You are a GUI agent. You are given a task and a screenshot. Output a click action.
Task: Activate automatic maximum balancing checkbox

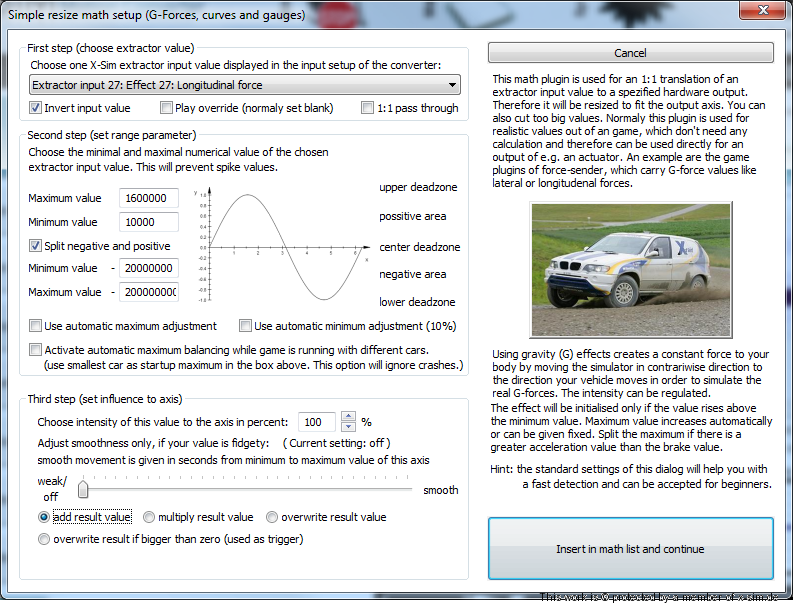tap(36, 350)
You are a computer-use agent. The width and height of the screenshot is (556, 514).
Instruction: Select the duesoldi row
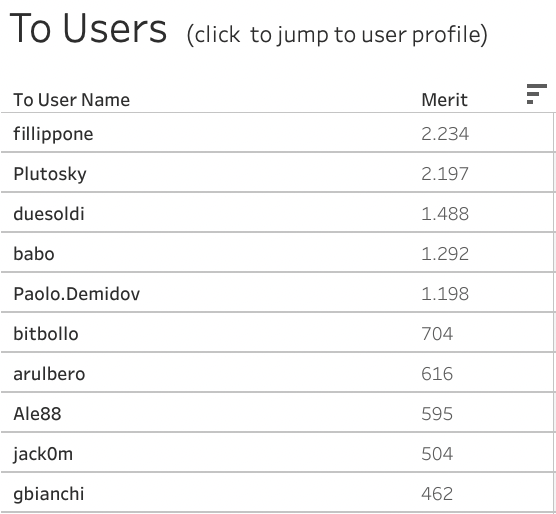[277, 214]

※

__THE PROBLEM__. The line with "You are a computer-use" marks the start, and the last line of the material marks the end. Reproduce exactly those two lines and every line between them, without the pictures.

__REPLY TO THE EXERCISE__.
You are a computer-use agent. The width and height of the screenshot is (556, 514).
Instruction: Select the duesoldi row
[277, 214]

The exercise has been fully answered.